(Stored records)
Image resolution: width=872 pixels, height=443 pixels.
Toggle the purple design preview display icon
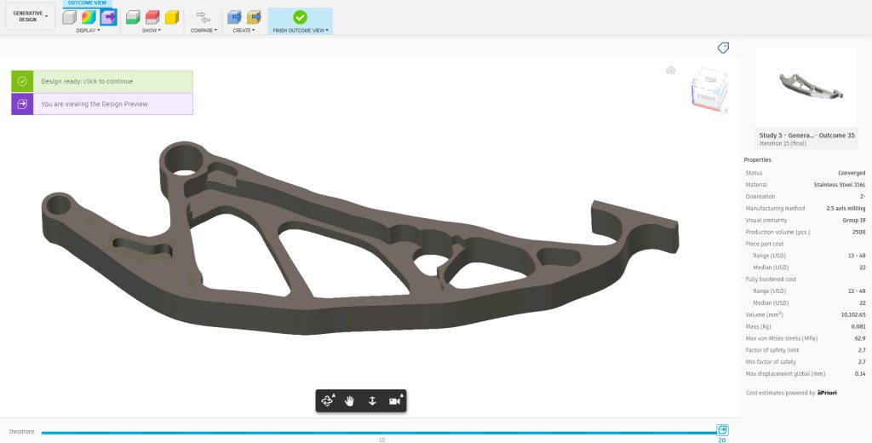coord(108,17)
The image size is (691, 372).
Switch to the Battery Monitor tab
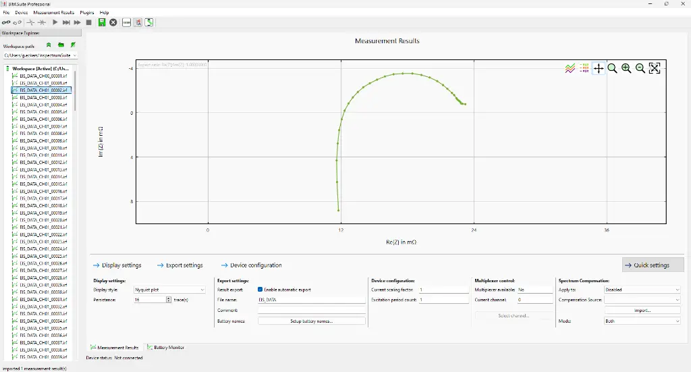165,348
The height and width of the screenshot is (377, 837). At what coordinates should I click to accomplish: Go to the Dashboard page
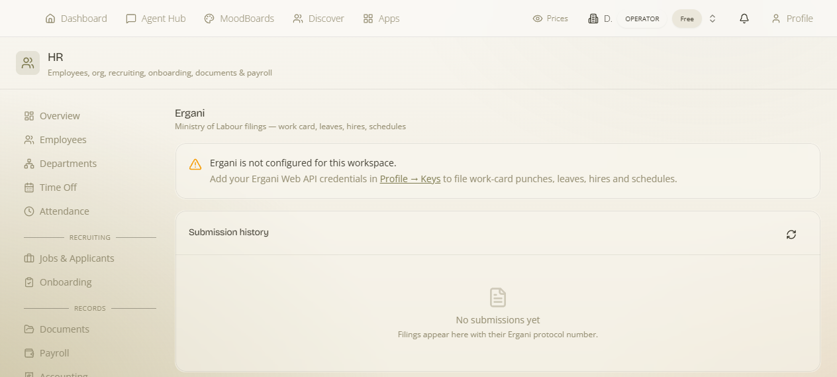coord(76,19)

| TASK TO COMPLETE |
Please write out the lines above, beginning at the line with "The height and" and ending at the last line of the records, exactly as they appear and without pictures.

| YOUR SOLUTION |
The height and width of the screenshot is (377, 837). At what coordinates should I click to accomplish: Go to the Dashboard page
coord(76,19)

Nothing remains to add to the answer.